[Opening DATA FOR THIS EXERCISE section]

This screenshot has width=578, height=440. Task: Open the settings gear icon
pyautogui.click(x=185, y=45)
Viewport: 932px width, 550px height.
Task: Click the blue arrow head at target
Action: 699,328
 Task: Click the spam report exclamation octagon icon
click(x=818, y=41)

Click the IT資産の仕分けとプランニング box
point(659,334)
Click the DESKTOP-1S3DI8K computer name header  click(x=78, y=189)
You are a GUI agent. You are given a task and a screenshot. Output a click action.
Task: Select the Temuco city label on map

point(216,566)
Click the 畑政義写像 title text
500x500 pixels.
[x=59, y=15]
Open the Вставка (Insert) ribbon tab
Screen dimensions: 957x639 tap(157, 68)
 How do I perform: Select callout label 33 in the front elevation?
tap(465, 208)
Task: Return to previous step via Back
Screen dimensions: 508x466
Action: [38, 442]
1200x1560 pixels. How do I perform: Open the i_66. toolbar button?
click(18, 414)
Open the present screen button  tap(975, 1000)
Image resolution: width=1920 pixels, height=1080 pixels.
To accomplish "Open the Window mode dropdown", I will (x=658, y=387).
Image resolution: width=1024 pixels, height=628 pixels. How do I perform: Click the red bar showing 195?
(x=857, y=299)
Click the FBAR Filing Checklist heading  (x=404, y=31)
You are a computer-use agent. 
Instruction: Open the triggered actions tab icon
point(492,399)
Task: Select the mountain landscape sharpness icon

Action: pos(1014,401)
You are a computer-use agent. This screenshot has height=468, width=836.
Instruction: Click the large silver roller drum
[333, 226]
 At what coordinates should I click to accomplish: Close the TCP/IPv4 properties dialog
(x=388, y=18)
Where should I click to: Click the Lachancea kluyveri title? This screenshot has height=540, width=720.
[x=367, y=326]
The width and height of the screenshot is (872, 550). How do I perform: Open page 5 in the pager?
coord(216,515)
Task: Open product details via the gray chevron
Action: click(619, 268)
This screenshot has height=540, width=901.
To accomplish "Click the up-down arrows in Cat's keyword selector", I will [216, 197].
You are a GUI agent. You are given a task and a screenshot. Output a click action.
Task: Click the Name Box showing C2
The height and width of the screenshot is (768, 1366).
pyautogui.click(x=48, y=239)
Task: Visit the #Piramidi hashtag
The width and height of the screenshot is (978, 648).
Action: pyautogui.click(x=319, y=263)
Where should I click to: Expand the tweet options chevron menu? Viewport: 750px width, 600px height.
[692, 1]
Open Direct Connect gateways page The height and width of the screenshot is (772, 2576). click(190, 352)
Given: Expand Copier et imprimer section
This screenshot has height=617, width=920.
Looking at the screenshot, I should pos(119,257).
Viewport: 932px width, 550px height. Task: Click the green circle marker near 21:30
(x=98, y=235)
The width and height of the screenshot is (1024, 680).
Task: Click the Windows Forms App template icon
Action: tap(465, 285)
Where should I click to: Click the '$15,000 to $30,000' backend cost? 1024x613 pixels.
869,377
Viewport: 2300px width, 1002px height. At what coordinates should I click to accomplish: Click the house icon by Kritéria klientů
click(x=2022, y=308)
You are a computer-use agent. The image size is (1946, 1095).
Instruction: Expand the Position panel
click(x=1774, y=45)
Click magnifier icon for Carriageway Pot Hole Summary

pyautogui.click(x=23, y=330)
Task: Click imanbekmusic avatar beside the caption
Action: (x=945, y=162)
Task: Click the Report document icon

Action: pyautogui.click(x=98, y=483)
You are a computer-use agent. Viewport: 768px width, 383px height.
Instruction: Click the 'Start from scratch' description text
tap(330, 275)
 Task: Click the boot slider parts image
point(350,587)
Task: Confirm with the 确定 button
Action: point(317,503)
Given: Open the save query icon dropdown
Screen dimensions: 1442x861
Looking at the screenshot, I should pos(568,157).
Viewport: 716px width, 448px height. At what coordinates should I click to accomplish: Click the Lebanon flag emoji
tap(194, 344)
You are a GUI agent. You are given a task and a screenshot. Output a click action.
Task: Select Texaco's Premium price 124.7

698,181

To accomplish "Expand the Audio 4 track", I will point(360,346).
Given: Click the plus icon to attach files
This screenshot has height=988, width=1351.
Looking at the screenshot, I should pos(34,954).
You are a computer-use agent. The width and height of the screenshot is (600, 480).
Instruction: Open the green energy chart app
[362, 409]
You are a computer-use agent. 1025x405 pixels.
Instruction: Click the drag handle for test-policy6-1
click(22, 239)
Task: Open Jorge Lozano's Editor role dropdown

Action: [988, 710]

[Closing DATA FOR THIS EXERCISE section]

**PROBLEM DETAILS:** Write out the records shown above, exactly as they appear.

**RESULT:**
This screenshot has width=578, height=440. Task: Open the settings gear icon
pyautogui.click(x=185, y=45)
Viewport: 932px width, 550px height.
Task: Click the blue arrow head at target
Action: 699,328
 Task: Click the spam report exclamation octagon icon
click(x=818, y=41)

Click the IT資産の仕分けとプランニング box
point(659,334)
Click the DESKTOP-1S3DI8K computer name header  click(x=78, y=189)
You are a GUI agent. You are given a task and a screenshot. Output a click action.
Task: Select the Temuco city label on map

point(216,566)
Click the 畑政義写像 title text
500x500 pixels.
[x=59, y=15]
Open the Вставка (Insert) ribbon tab
Screen dimensions: 957x639 tap(157, 68)
 How do I perform: Select callout label 33 in the front elevation?
tap(465, 208)
Task: Return to previous step via Back
Screen dimensions: 508x466
Action: [38, 442]
1200x1560 pixels. How do I perform: Open the i_66. toolbar button?
click(18, 414)
Open the present screen button  tap(975, 1000)
Image resolution: width=1920 pixels, height=1080 pixels.
To accomplish "Open the Window mode dropdown", I will (x=658, y=387).
Image resolution: width=1024 pixels, height=628 pixels. How do I perform: Click the red bar showing 195?
(x=857, y=299)
Click the FBAR Filing Checklist heading  (x=404, y=31)
You are a computer-use agent. 
Instruction: Open the triggered actions tab icon
point(492,399)
Task: Select the mountain landscape sharpness icon

Action: pos(1014,401)
You are a computer-use agent. This screenshot has height=468, width=836.
Instruction: Click the large silver roller drum
[333, 226]
 At what coordinates should I click to accomplish: Close the TCP/IPv4 properties dialog
(x=388, y=18)
Where should I click to: Click the Lachancea kluyveri title? This screenshot has height=540, width=720.
[x=367, y=326]
The width and height of the screenshot is (872, 550). How do I perform: Open page 5 in the pager?
coord(216,515)
Task: Open product details via the gray chevron
Action: click(619, 268)
This screenshot has height=540, width=901.
To accomplish "Click the up-down arrows in Cat's keyword selector", I will [216, 197].
You are a GUI agent. You are given a task and a screenshot. Output a click action.
Task: Click the Name Box showing C2
The height and width of the screenshot is (768, 1366).
pyautogui.click(x=48, y=239)
Task: Visit the #Piramidi hashtag
The width and height of the screenshot is (978, 648).
Action: pyautogui.click(x=319, y=263)
Where should I click to: Expand the tweet options chevron menu? Viewport: 750px width, 600px height.
[692, 1]
Open Direct Connect gateways page The height and width of the screenshot is (772, 2576). click(190, 352)
Given: Expand Copier et imprimer section
This screenshot has height=617, width=920.
Looking at the screenshot, I should pos(119,257).
Viewport: 932px width, 550px height. Task: Click the green circle marker near 21:30
(x=98, y=235)
The width and height of the screenshot is (1024, 680).
Task: Click the Windows Forms App template icon
Action: tap(465, 285)
Where should I click to: Click the '$15,000 to $30,000' backend cost? 1024x613 pixels.
869,377
Viewport: 2300px width, 1002px height. At what coordinates should I click to accomplish: Click the house icon by Kritéria klientů
click(x=2022, y=308)
You are a computer-use agent. The image size is (1946, 1095).
Instruction: Expand the Position panel
click(x=1774, y=45)
Click magnifier icon for Carriageway Pot Hole Summary

pyautogui.click(x=23, y=330)
Task: Click imanbekmusic avatar beside the caption
Action: (x=945, y=162)
Task: Click the Report document icon

Action: pyautogui.click(x=98, y=483)
You are a computer-use agent. Viewport: 768px width, 383px height.
Instruction: Click the 'Start from scratch' description text
tap(330, 275)
 Task: Click the boot slider parts image
point(350,587)
Task: Confirm with the 确定 button
Action: point(317,503)
Given: Open the save query icon dropdown
Screen dimensions: 1442x861
Looking at the screenshot, I should pos(568,157).
Viewport: 716px width, 448px height. At what coordinates should I click to accomplish: Click the Lebanon flag emoji
tap(194, 344)
You are a GUI agent. You are given a task and a screenshot. Output a click action.
Task: Select Texaco's Premium price 124.7

698,181

To accomplish "Expand the Audio 4 track", I will point(360,346).
Given: Click the plus icon to attach files
This screenshot has height=988, width=1351.
Looking at the screenshot, I should pos(34,954).
You are a computer-use agent. The width and height of the screenshot is (600, 480).
Instruction: Open the green energy chart app
[362, 409]
You are a computer-use agent. 1025x405 pixels.
Instruction: Click the drag handle for test-policy6-1
click(22, 239)
Task: Open Jorge Lozano's Editor role dropdown

Action: [988, 710]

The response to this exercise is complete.